## [Consigne 1]
Répondez aux questions suivantes à partir de l'article sur les aides publiques aux entreprises :
(a) Quel montant d'aides publiques est versé chaque année aux entreprises en France ?
(b) Combien de suppressions de postes compte le plan social de Michelin ?
(c) À combien s'élève la distribution de dividendes de Michelin ?
## [Consigne 2]
Relevez toutes les formes d'aides publiques énumérées dans l'article sur les aides publiques aux entreprises.
## [Consigne 3]
Poursuivez l'article sur les aides publiques aux entreprises à la suite de son dernier paragraphe.

## [Extrait du document]
Dividendes, plans sociaux et cadeaux d’État : cherchez l’erreur
Deux cent onze milliards. C’est la somme vertigineuse d’aides publiques — exonérations de charges, crédits d’impôt, subventions — versées chaque année aux entreprises en France. Deux cent onze milliards, et pas un seul outil de contrôle digne de ce nom. C’est une commission d’enquête sénatoriale qui le dit, pas un blog énervé.
Et pendant ce temps-là, que raconte-t-on aux Français ? Que les retraites coûtent trop cher. Que les hôpitaux doivent se serrer la ceinture. Que l’État n’a pas les moyens. On nous parle de milliards comme s’ils étaient introuvables, alors qu’ils coulent à flots dans les poches des entreprises — surtout les plus grandes, les mieux cotées, les plus généreuses… avec leurs actionnaires.
Prenez Michelin, par exemple. Pas vraiment le pire élève du CAC40. Même plutôt réputée pour sa politique sociale. Et pourtant : 73 millions d’euros perçus en aides publiques en 2023-2024. Et dans le même temps ? Un plan social de 1 254 suppressions de postes. Et surtout, une distribution record de dividendes : 1,4 milliard d’euros. Vous avez bien lu. Les aides servent à « accompagner l’emploi », nous dit-on. Mais elles finissent par nourrir les dividendes. Une sorte de rond-point fiscal : on part d’un impôt, on passe par une subvention, et on termine sur un chèque aux actionnaires.
Ce qui choque le plus, ce n’est même plus l’indécence du montant. C’est l’absence de suivi. Aucune condition, aucun bilan d’usage, aucun mécanisme de récupération si l’argent est mal utilisé. C’est un peu comme confier les clés du coffre à un inconnu et lui souhaiter une bonne journée.

## [Données à examiner]
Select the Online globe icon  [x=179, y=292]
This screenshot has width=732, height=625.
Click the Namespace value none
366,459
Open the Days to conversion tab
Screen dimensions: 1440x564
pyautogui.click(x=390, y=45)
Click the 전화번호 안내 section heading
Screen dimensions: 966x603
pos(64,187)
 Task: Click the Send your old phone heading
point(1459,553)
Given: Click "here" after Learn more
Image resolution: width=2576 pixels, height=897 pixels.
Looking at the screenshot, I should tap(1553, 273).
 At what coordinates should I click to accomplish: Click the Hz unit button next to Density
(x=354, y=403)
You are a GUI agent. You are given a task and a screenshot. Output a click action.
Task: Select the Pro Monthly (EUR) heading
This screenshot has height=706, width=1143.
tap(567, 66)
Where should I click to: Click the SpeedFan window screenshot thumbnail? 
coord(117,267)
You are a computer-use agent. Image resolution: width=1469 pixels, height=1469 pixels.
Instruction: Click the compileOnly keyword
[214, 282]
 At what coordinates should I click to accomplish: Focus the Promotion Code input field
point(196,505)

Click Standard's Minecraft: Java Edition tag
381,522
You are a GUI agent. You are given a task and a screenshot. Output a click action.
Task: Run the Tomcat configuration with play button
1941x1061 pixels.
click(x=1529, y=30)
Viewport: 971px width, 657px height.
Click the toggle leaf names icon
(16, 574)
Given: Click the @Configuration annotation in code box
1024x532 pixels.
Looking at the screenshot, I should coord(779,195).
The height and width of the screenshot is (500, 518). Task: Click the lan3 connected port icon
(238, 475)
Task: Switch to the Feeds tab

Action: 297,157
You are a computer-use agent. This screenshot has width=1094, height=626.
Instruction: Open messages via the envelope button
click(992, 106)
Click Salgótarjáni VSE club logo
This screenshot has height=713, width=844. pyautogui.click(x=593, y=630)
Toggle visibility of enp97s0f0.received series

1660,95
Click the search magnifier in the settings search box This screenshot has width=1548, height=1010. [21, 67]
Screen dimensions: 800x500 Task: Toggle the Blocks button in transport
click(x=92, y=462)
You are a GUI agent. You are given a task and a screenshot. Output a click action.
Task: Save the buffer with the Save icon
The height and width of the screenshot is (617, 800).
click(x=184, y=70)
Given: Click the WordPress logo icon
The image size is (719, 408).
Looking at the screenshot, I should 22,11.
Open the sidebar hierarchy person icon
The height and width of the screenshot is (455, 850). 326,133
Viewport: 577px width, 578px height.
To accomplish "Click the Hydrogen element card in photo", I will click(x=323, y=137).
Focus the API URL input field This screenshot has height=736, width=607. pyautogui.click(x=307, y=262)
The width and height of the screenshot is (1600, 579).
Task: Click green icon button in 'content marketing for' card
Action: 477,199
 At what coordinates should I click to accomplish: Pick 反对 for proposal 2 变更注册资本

## [Réponse attendue 1]
(a) Deux cent onze milliards.
(b) 1 254 suppressions de postes.
(c) 1,4 milliard d'euros.

## [Réponse attendue 2]
Exonérations de charges, crédits d'impôt, subventions.

## [Réponse attendue 3]
Qui a décidé que l’État devait jouer les bienfaiteurs sans poser de questions ? Que nos impôts serviraient à financer des suppressions d’emplois ? Parce que c’est bien ça, le fond du problème. La générosité publique n’est pas remise en cause. Ce qui l’est, c’est son détournement systémique, son manque de cohérence, son aveuglement volontaire.
Et la commission sénatoriale, elle conclut quoi ? Qu’il faut… « davantage de transparence ». Voilà. Pas de sanctions. Pas de conditions. Juste un peu plus de lumière sur les chiffres. Comme si on allait calmer un incendie avec un arrosoir.
Une question : combien faudra-t-il de plans sociaux subventionnés pour qu’on se décide enfin à éteindre le feu ?
Nota Bene :
211 milliards d’euros d’aides publiques, c’est plus que le budget de l’Éducation nationale. Et pourtant, ce n’est toujours pas un sujet grand public. Il est peut-être temps de le rendre un peu plus… viral.